US gas prices jump nearly 80 cents a gallon in a month as Iran war disrupts oil supply
American drivers are paying nearly 80 cents more per gallon of gasoline than they were a month ago, with diesel hitting even harder. AAA data shows diesel prices have climbed more than $1.30 in the same period and are now sitting just under $5 a gallon nationally. The cause is direct: US-Israel military operations against Iran have disrupted oil flows through the Strait of Hormuz, the narrow waterway through which roughly 20 percent of the world's traded oil passes every day.
Why the Strait of Hormuz matters so much to US fuel prices
The Strait of Hormuz is about 21 miles wide at its narrowest navigable point. It connects the Persian Gulf to the Gulf of Oman and is the only maritime exit for oil exports from Saudi Arabia, Iraq, the UAE, Kuwait, and Iran itself. The US Energy Information Administration estimated in 2023 that approximately 21 million barrels of oil per day moved through the strait. When tanker traffic slows or insurers raise war risk premiums on vessels transiting the route, the cost moves into the price of every barrel refined and sold globally.
Since US-Israel strikes on Iran began, Lloyd's of London war risk insurance rates for tankers operating in the Persian Gulf have increased sharply. Shipping companies have begun rerouting vessels around the Cape of Good Hope when possible, adding roughly two weeks to delivery times and significantly increasing fuel and operating costs per voyage. Those additional costs pass through to refiners, then to the pump.

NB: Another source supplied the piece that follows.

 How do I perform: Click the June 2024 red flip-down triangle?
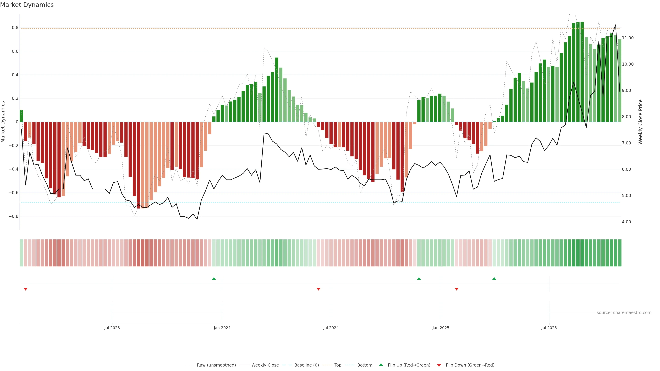(318, 289)
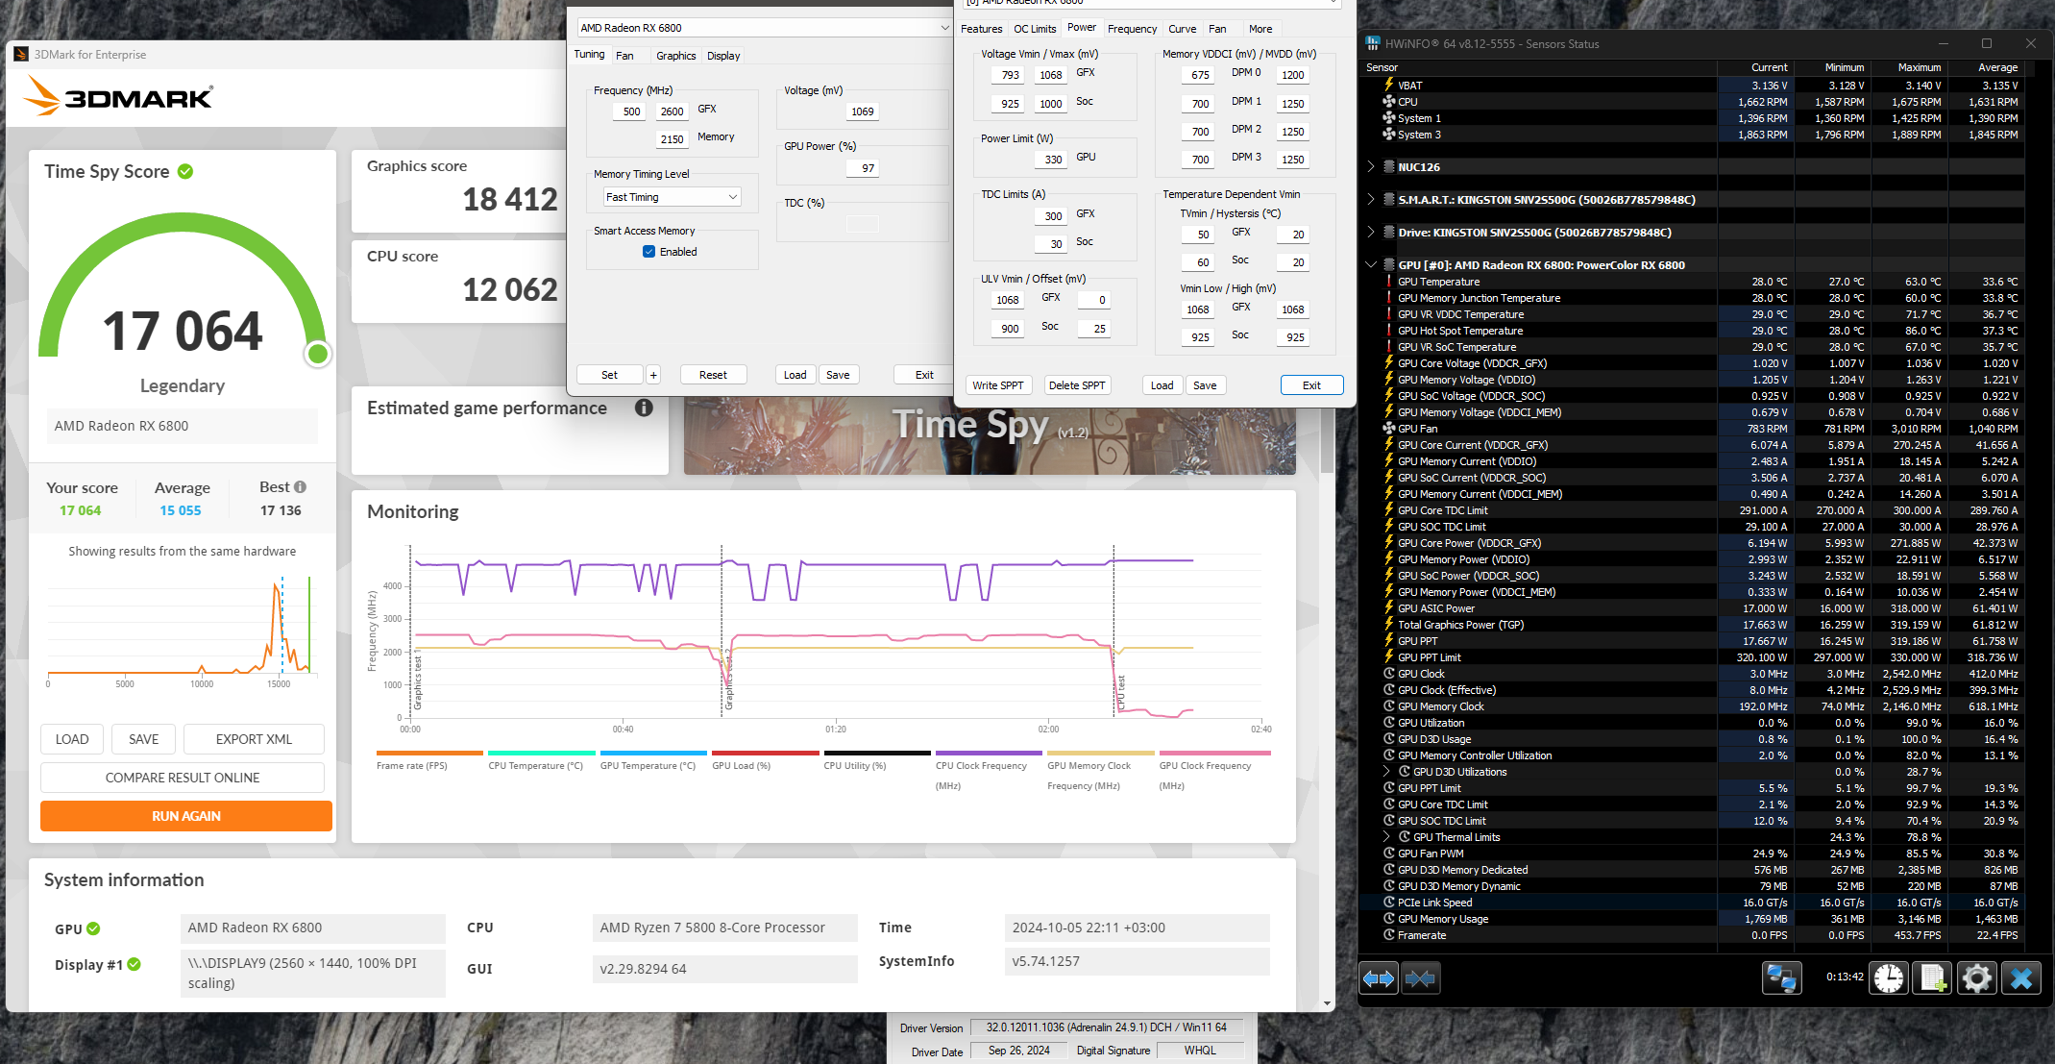Screen dimensions: 2055x1064
Task: Switch to the Frequency tab
Action: (x=1132, y=29)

Diesel is the number that affects everyone, not just drivers
The diesel price increase is the more economically significant figure. Gasoline affects personal transportation costs directly, but diesel is the fuel that moves freight. Trucking companies, rail operators, and agricultural equipment all run on diesel. When diesel prices rise by more than $1.30 in a month, the cost of moving goods across the country goes up, and that cost ends up embedded in the price of groceries, manufacturing inputs, and consumer products at retail.

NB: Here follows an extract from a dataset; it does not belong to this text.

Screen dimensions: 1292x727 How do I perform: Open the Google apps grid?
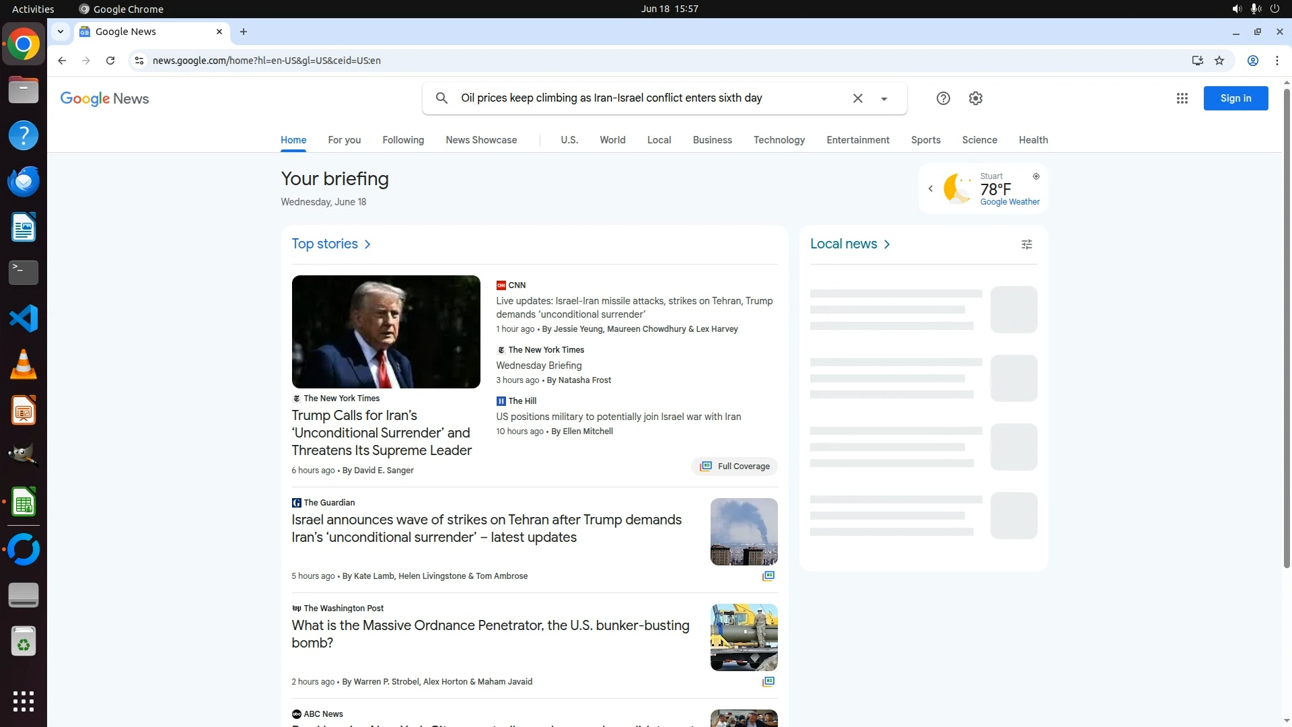(1182, 98)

The American Trucking Associations reported in 2024 that trucks move approximately 72 percent of all freight tonnage in the United States. Fuel typically accounts for 24 to 28 percent of a trucking company's operating costs in normal conditions. At near-$5 diesel, smaller carriers with thin margins face a direct financial squeeze, and larger carriers are already filing fuel surcharge increases with shippers, which will appear in retail prices within four to six weeks.
What this means for Federal Reserve interest rate decisions
The Federal Reserve has been managing a careful path toward interest rate cuts after raising the federal funds rate to a 23-year high of 5.25 to 5.5 percent in 2023. Inflation had been declining steadily through 2024, and markets entering 2026 had priced in two to three rate cuts during the year. A sustained energy price spike disrupts that calculus.
Fed Chair Jerome Powell has repeatedly stated that the Fed will not cut rates until it has sufficient confidence that inflation is moving durably toward the 2 percent target. Energy prices feed directly into the Consumer Price Index both as a direct component and indirectly through transportation and goods costs. If the March and April CPI readings come in elevated due to fuel prices, the Fed's next meeting in May becomes much harder to navigate. Goldman Sachs economists noted in a client note last week that each sustained $10 per barrel increase in oil prices adds approximately 0.3 percentage points to headline CPI over the following two quarters.
Strategic Petroleum Reserve and OPEC options are limited
The Biden administration drew down the Strategic Petroleum Reserve to historic lows in 2022 to combat post-pandemic energy price increases, releasing approximately 180 million barrels between April and November of that year. The Trump administration has been refilling the reserve since early 2025, but current levels remain well below the 638 million barrel capacity the reserve held before 2022. A large release now would have less market impact than the 2022 drawdown did, and it would reduce a stockpile that was already being rebuilt.
OPEC, led in practice by Saudi Arabia, could increase production to offset supply disruptions, but Saudi Arabia has its own relationship with oil price levels to manage. The kingdom's 2024 national budget required an oil price of approximately $96 per barrel to break even on government spending, according to the International Monetary Fund's 2024 Article IV assessment. Flooding the market to bring prices down would work against Saudi Arabia's own fiscal interests, so a coordinated production surge in response to the Iran disruption is unlikely without direct diplomatic pressure from Washington.